The 14 - Oxydihydrolnorp'hin <an: forms a crackling, not hygroscopic hydrochloride. Other salts with organic or organic acids, z. B. with hydrogen bromide or iodide, sulfuric acid, phosphoric acids (e.g. Oraho and Metaphosphere, aurce), sulphate acid, nitric acid, tartaric acid, sal, icylic acid, Terephthalic acid, acetic acid, propionic acid, phthalic acid, benzoic acid, camphorsulphonic acid, Zi-tronensäu.re and others can be produced in the usual way.

When executing the method according to the invention, the above Modify the described details accordingly. In particular (dere 'can be used in place of the in the execution example. Demethylierungsmitbels described one, another suitable demethylation agent: e.g. B. Pyridinhyd # rochlorid, aqueous HBr solution, which contains hypophosphorous acid, solution of HBr in: acetic acid, K O H in warm Diethyl glycol, A1 C13, H3 P 04, AfBr3, Zn.C1,2 in.
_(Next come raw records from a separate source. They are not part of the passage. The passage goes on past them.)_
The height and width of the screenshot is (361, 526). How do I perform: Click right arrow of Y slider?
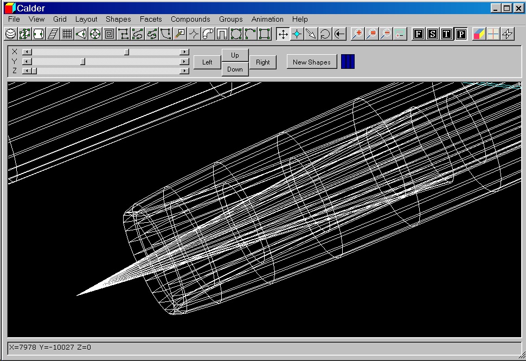click(x=185, y=61)
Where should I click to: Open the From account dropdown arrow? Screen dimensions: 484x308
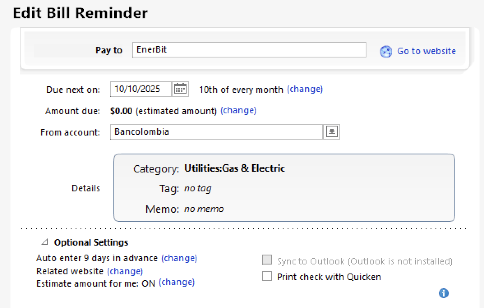click(332, 132)
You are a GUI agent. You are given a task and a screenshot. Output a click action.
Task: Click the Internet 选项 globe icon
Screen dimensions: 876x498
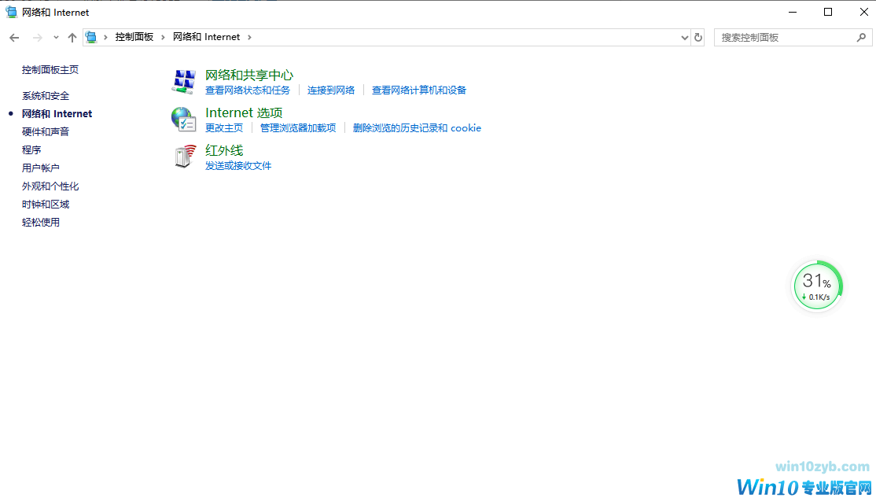[183, 119]
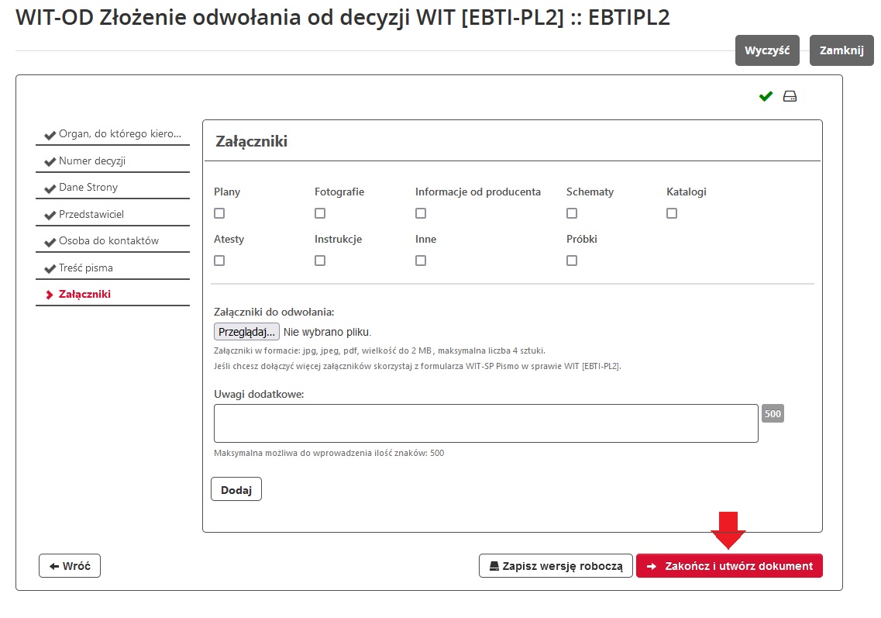Click 'Przeglądaj...' to choose a file

[246, 331]
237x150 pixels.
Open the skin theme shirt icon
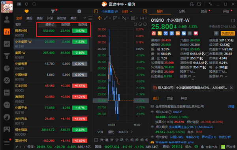click(x=199, y=4)
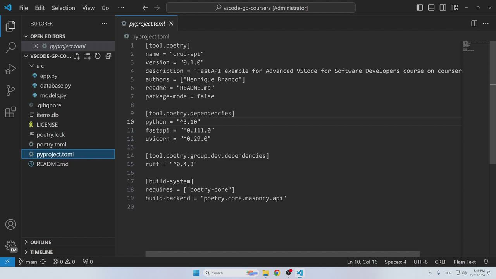Click Plain Text language mode selector
The image size is (496, 279).
point(464,262)
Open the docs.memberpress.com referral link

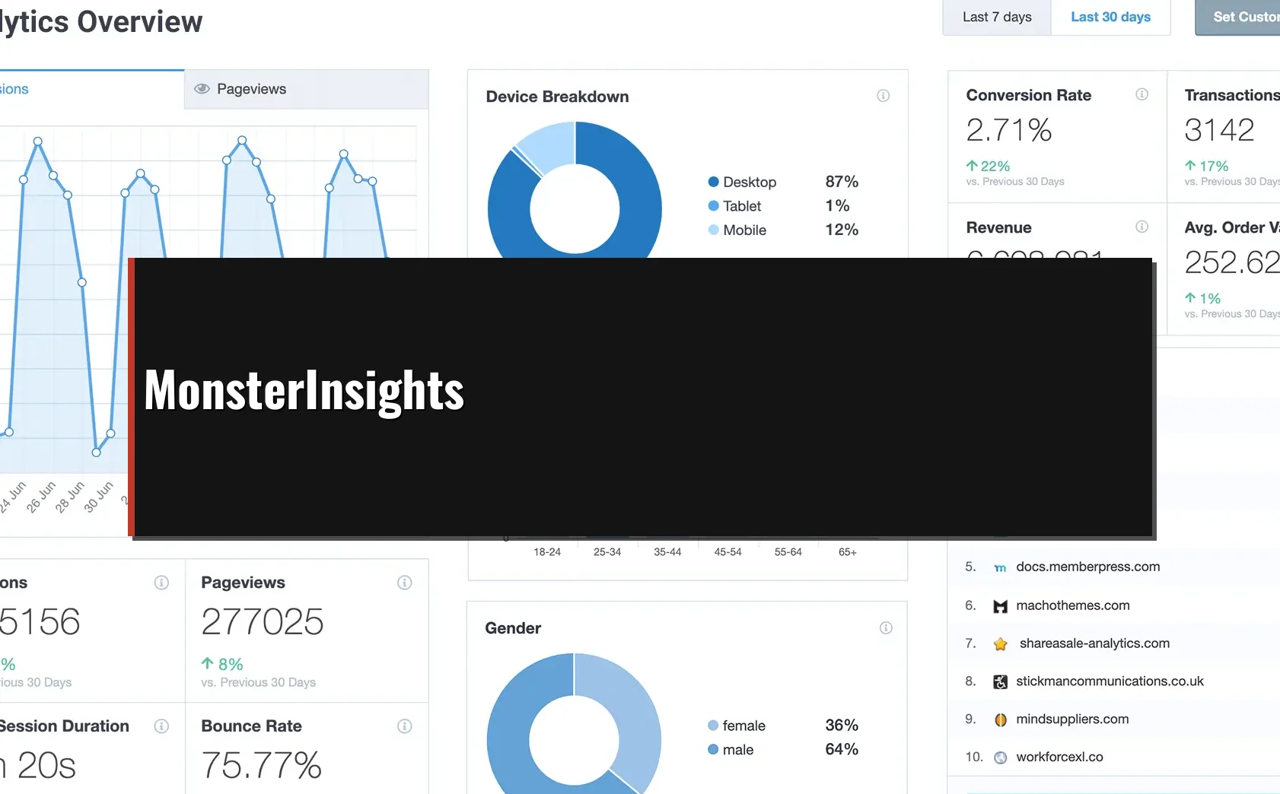[1087, 567]
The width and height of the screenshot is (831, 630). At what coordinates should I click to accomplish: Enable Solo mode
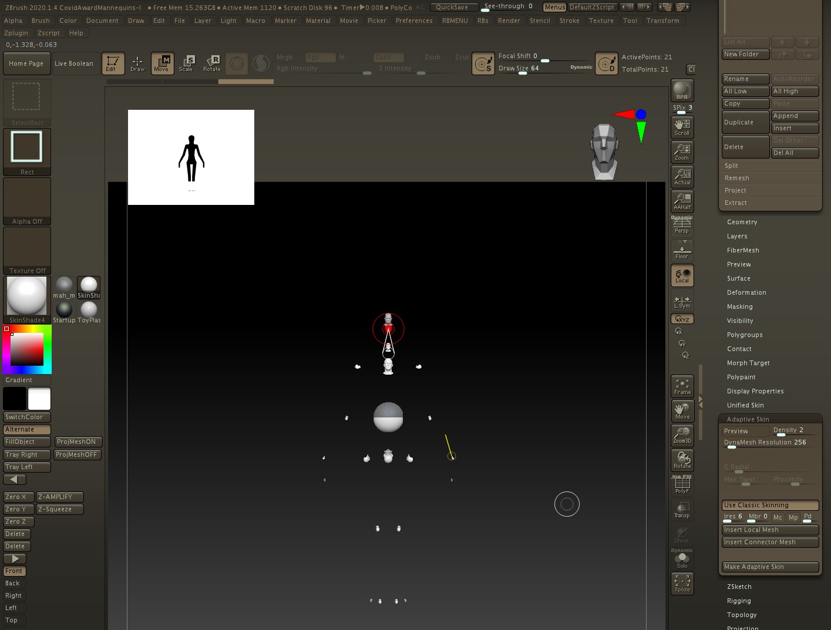click(x=682, y=559)
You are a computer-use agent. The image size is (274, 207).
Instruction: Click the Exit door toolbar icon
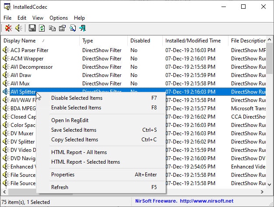[x=82, y=28]
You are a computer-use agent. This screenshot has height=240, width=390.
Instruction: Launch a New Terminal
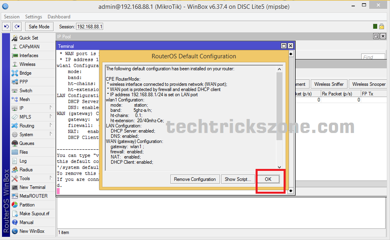click(x=32, y=187)
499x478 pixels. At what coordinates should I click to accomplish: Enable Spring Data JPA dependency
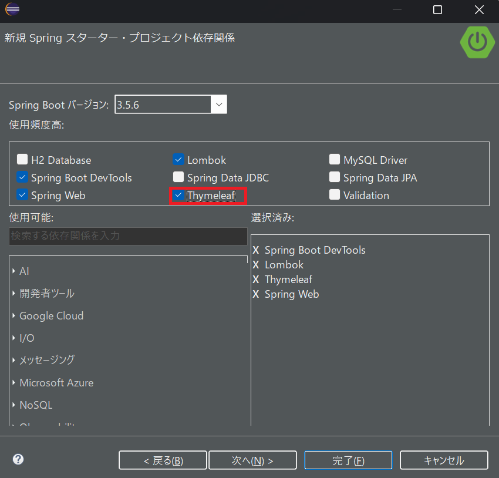tap(335, 177)
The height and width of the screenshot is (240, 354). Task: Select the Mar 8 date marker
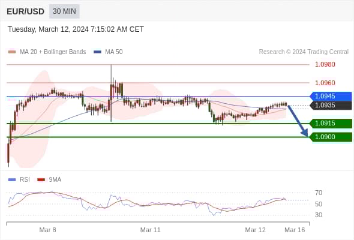click(47, 230)
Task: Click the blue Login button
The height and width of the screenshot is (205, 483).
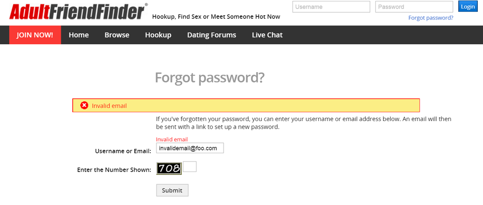Action: click(467, 7)
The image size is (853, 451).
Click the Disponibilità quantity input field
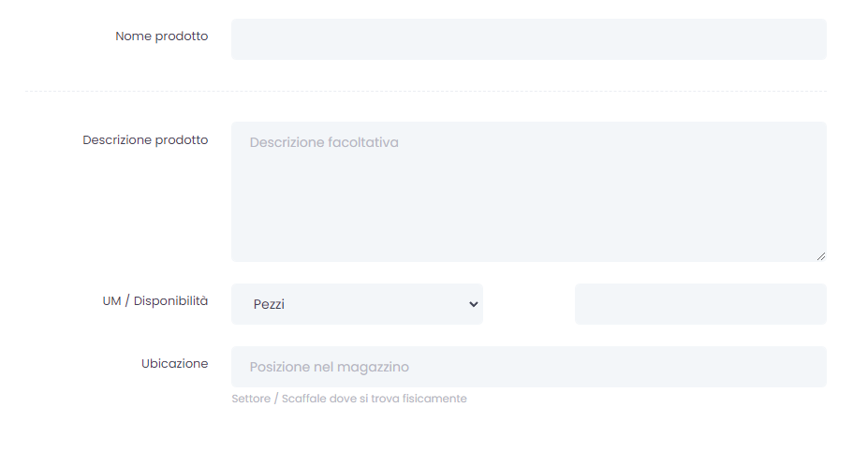click(700, 304)
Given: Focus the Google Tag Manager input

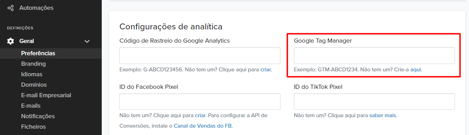Looking at the screenshot, I should (x=374, y=56).
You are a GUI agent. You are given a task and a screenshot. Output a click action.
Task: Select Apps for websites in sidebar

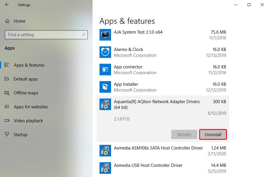pyautogui.click(x=31, y=107)
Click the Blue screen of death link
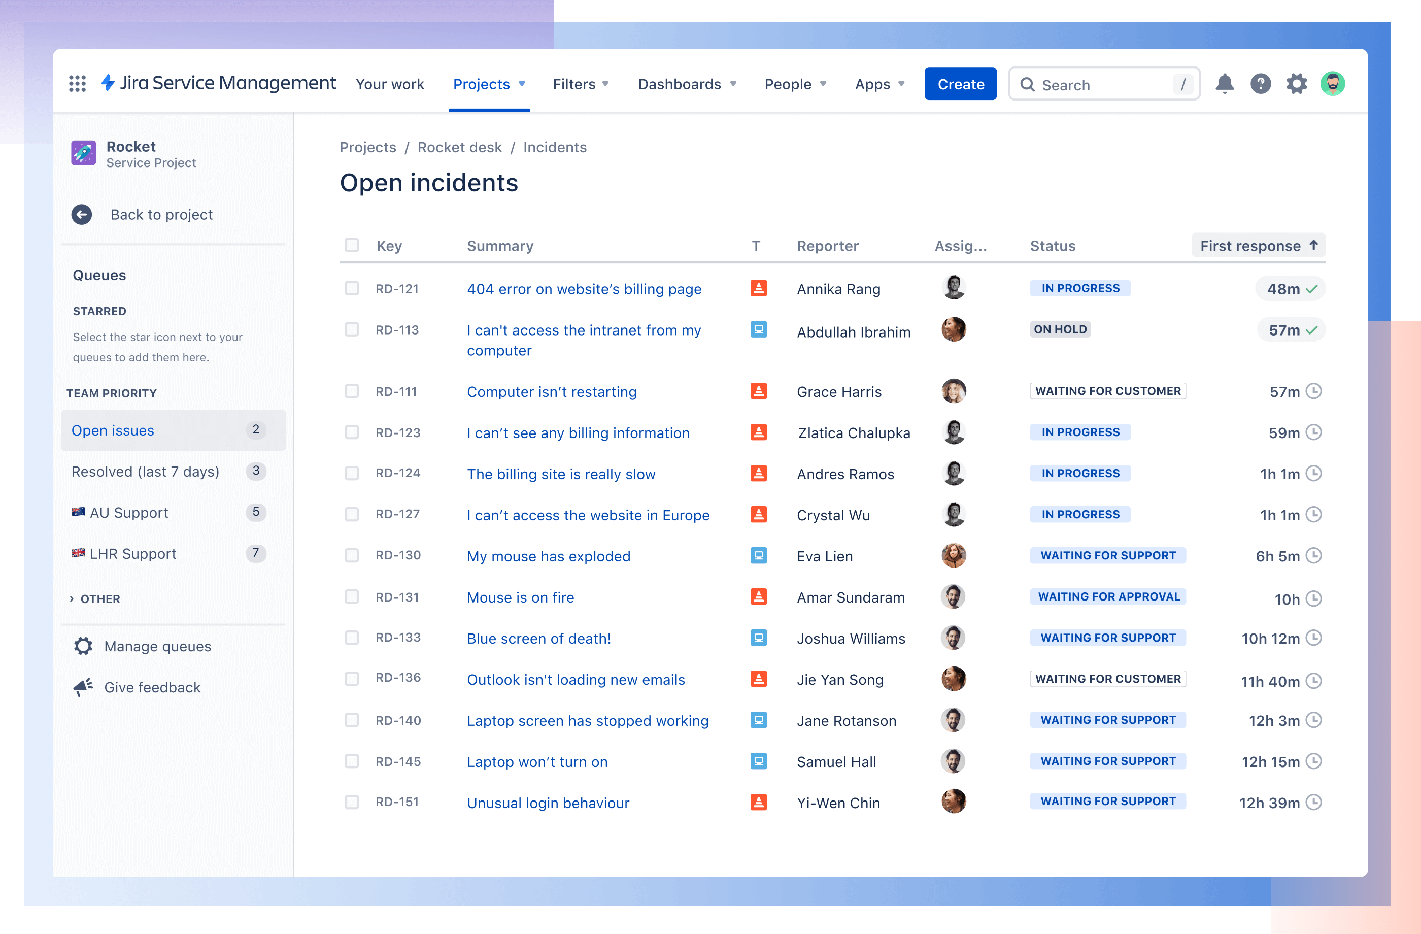This screenshot has height=934, width=1421. point(540,638)
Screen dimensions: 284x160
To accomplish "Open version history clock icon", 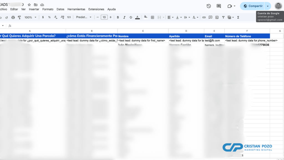I will [209, 6].
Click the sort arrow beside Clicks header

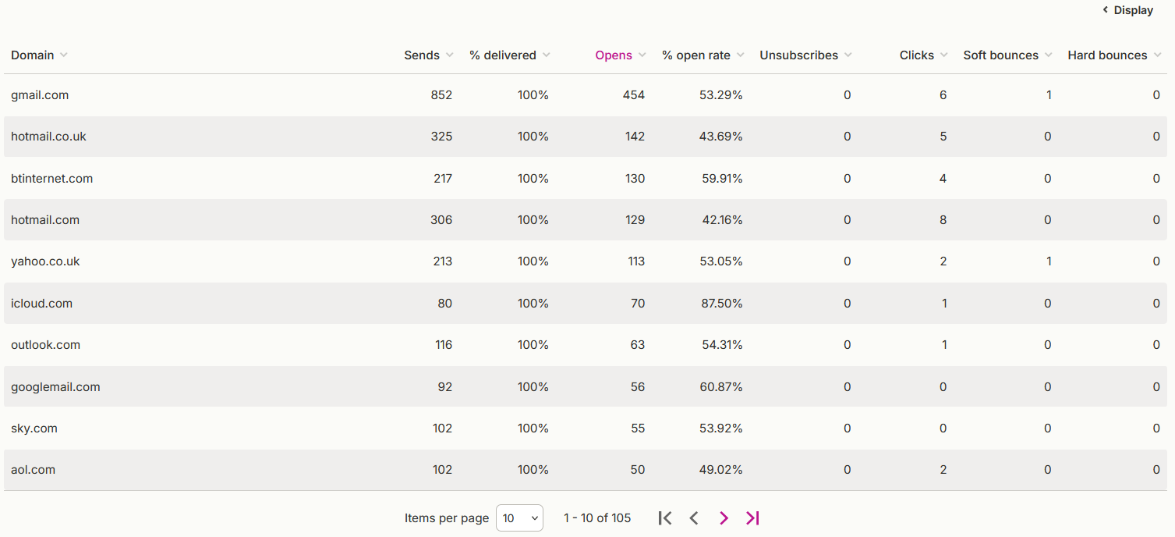[x=944, y=55]
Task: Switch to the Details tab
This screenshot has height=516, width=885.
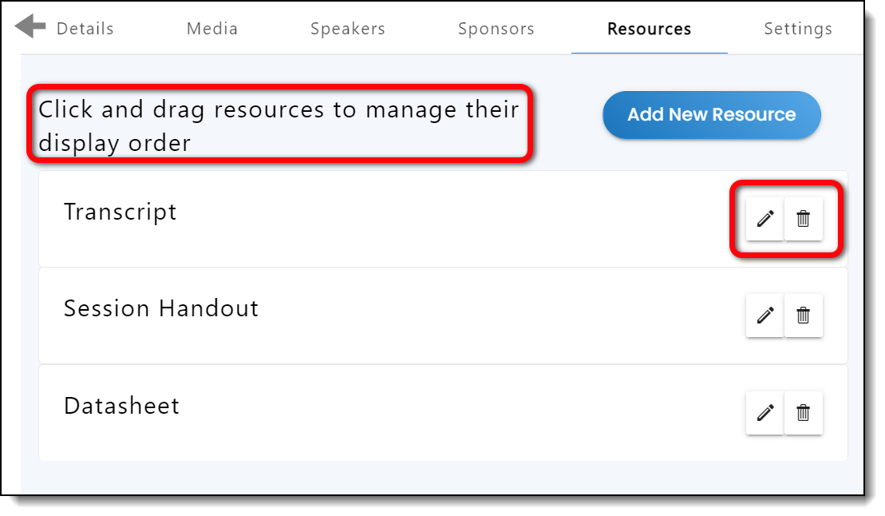Action: 85,29
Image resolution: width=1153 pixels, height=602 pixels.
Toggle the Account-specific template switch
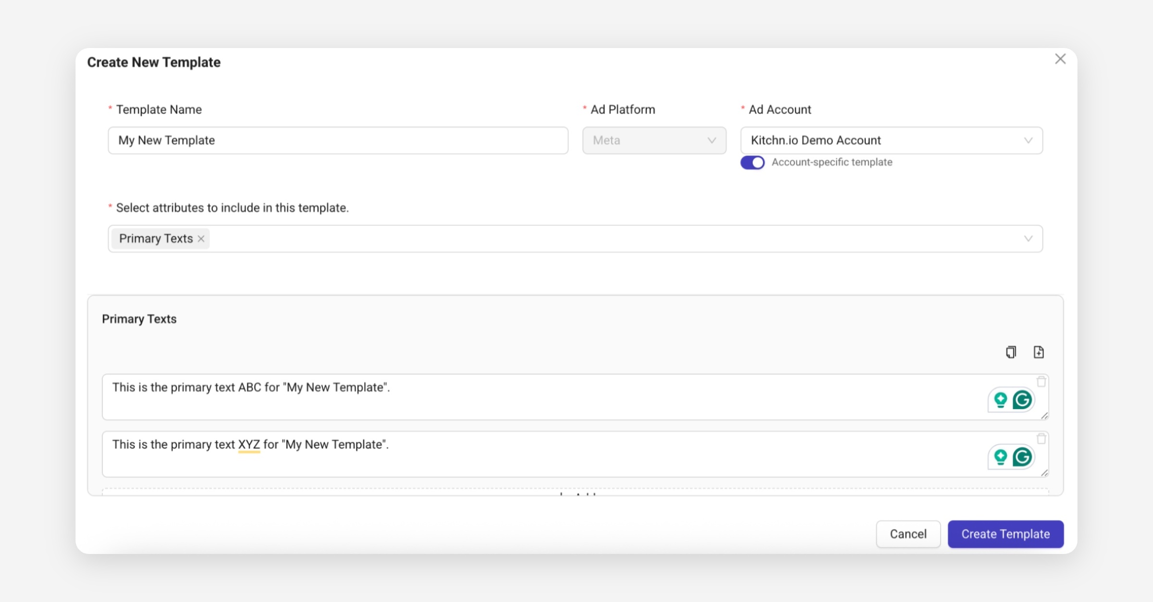pyautogui.click(x=752, y=163)
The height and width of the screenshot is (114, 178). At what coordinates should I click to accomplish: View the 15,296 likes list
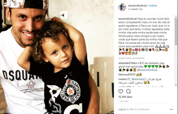125,97
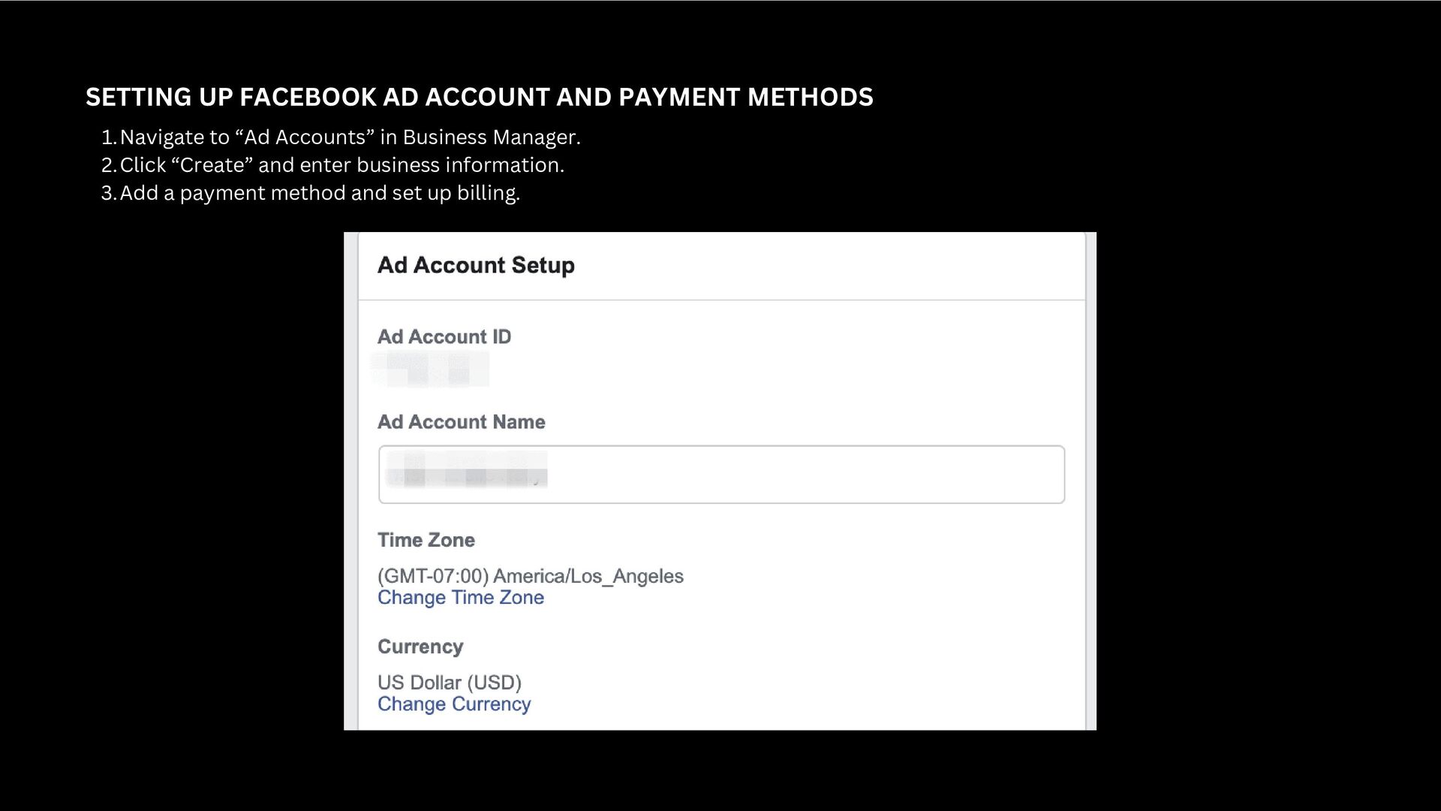Select the America/Los_Angeles time zone text
Image resolution: width=1441 pixels, height=811 pixels.
(530, 576)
Pyrild-in and B F., use.

Claims (2)

PATENT CLAIMS: i. Process for the preparation of 14-Oxydi: hydromorphinone, diadur.ch characterized that 14-Oxydiihydrocodeino @ n at elevated temperature with a suitable E. demethylating agent, e.g. B. concentrated aqueous hydrogen bromide solution, treated, then the reaction mixture, optionally diluted with water alkaline by adding an alkali hydroxide solution with cooling, unchanged Starting material and by-products by extracting with a with the reaction mixture immiscible solvents, e.g. B. chloroform, removed and the reaction product separates from the alkaline solution. 2. The method according to claim i, characterized in that that after extraction with chloroform, the aqueous phase is acidified with ammonia makes alkaline, extracted with ether, evaporated the ether extract and .the residue. after dissolving in alcohol brings to crystallization.